WHAT IS REQUIRED: According to the article on asylum-seekers in Tijuana, in which Mexican city did the caravan start?

Imperial Valley Press

Asylum-seekers in Mexico snub warnings of stern US response

- BY ELLIOT SPAGAT

TIJUANA, Mexico — U.S. immigratio­n lawyers are telling Central Americans in a caravan of asylum-seekers that traveled through Mexico to the border with San Diego that they face possible separation from their children and detention for many months. They say they want to prepare them for the worst possible outcome.

“We are the bearers of horrible news,” Los Angeles lawyer Nora Phillips said during a break from legal workshops for the migrants at three Tijuana locations where about 20 lawyers gave free informatio­n and advice. “That’s what good attorneys are for.”

The Central Americans, many traveling as families, on Sunday will test the Trump administra­tion’s tough rhetoric criticizin­g the caravan when the migrants begin seeking asylum by turning themselves in to border inspectors at San Diego’s San Ysidro border crossing, the nation’s busiest.

President Donald Trump and members of his Cabinet have been tracking the caravan, calling it a threat to the U.S. since it started March 25 in the Mexican city of Tapachula, near the Guatemala border. They have promised a stern, swift response.

Attorney General Jeff Sessions called the caravan “a deliberate attempt to undermine our laws and overwhelm our system,” pledging to send more immigratio­n judges to the border to resolve cases if needed.

EXCERPTED RECORDS:
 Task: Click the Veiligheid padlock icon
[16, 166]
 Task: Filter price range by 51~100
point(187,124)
---
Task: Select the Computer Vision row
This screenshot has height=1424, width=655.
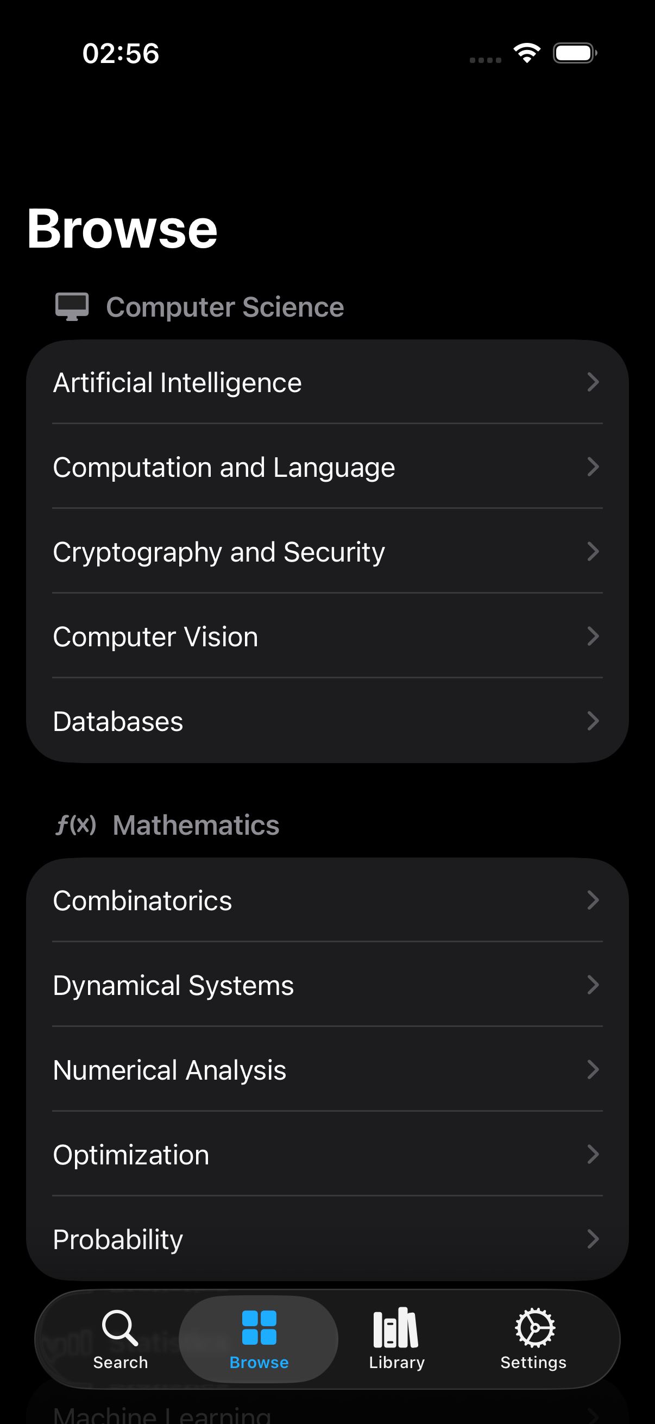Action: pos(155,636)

SOLUTION TO THIS TASK: Tapachula, near the Guatemala border.